(Saved data entries)
-- Opening Marker --

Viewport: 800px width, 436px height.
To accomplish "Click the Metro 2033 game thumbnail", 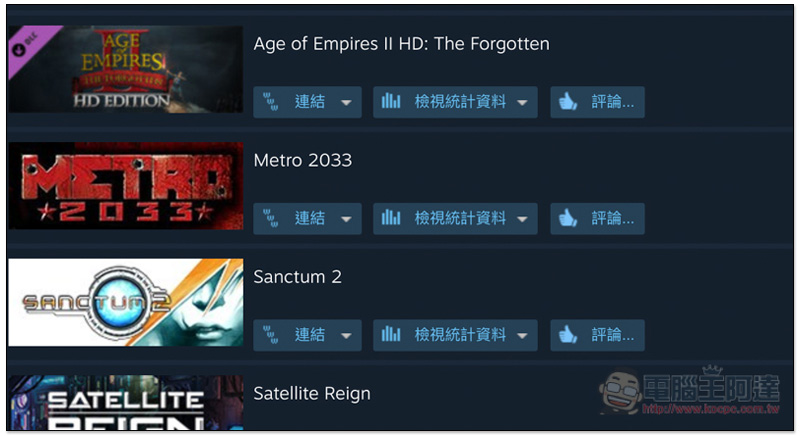I will coord(126,186).
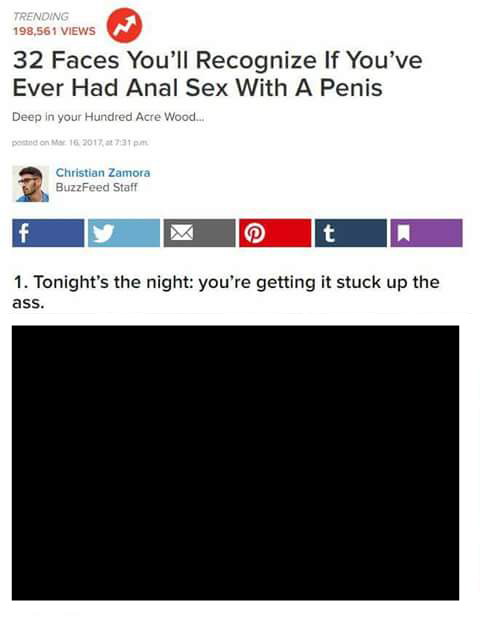
Task: Click the posted-on date line
Action: 80,143
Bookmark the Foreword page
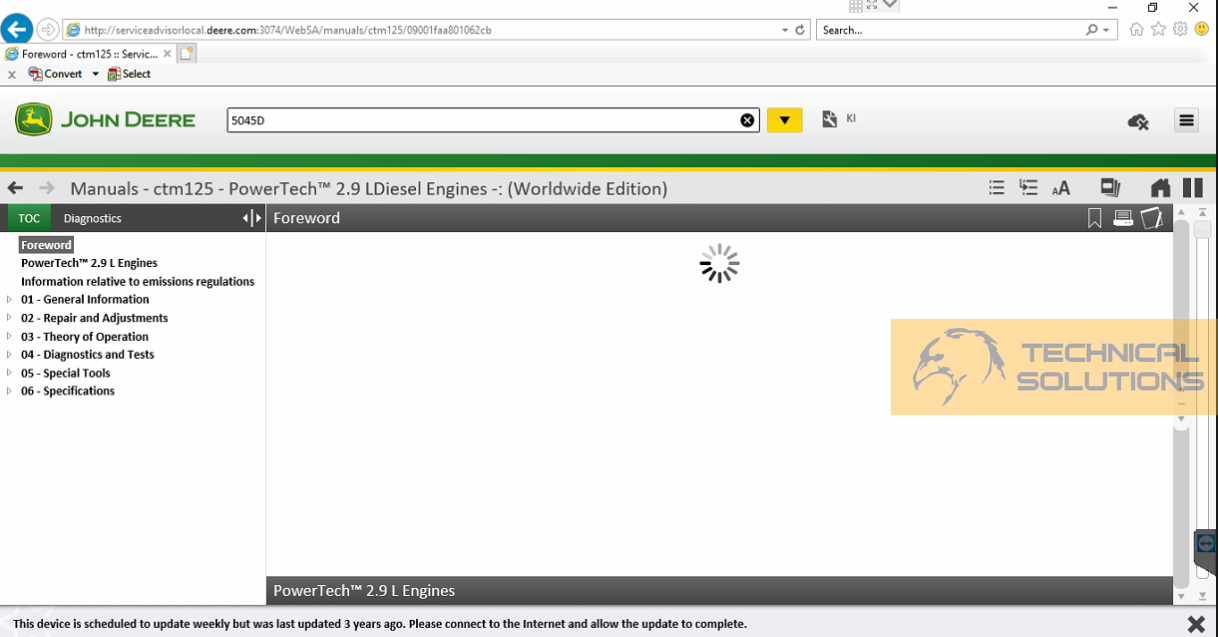 1094,218
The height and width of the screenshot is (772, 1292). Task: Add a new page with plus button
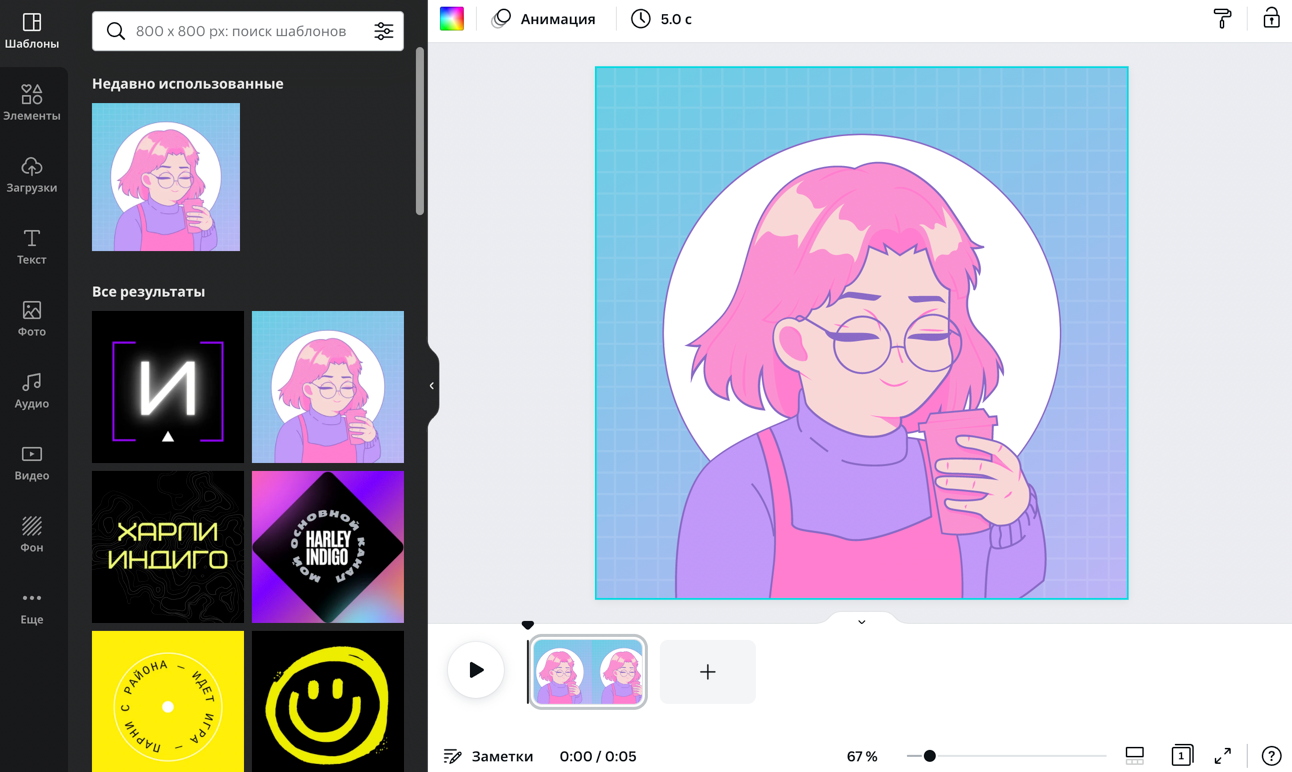[707, 672]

-- Closing Marker --

== WORK TO COMPLETE ==
In the records above, find the line that contains "The height and". Retype it and every line after it, exactly, leaving out all pictures.

== ANSWER SECTION ==
The height and width of the screenshot is (772, 1292). Task: Add a new page with plus button
[707, 672]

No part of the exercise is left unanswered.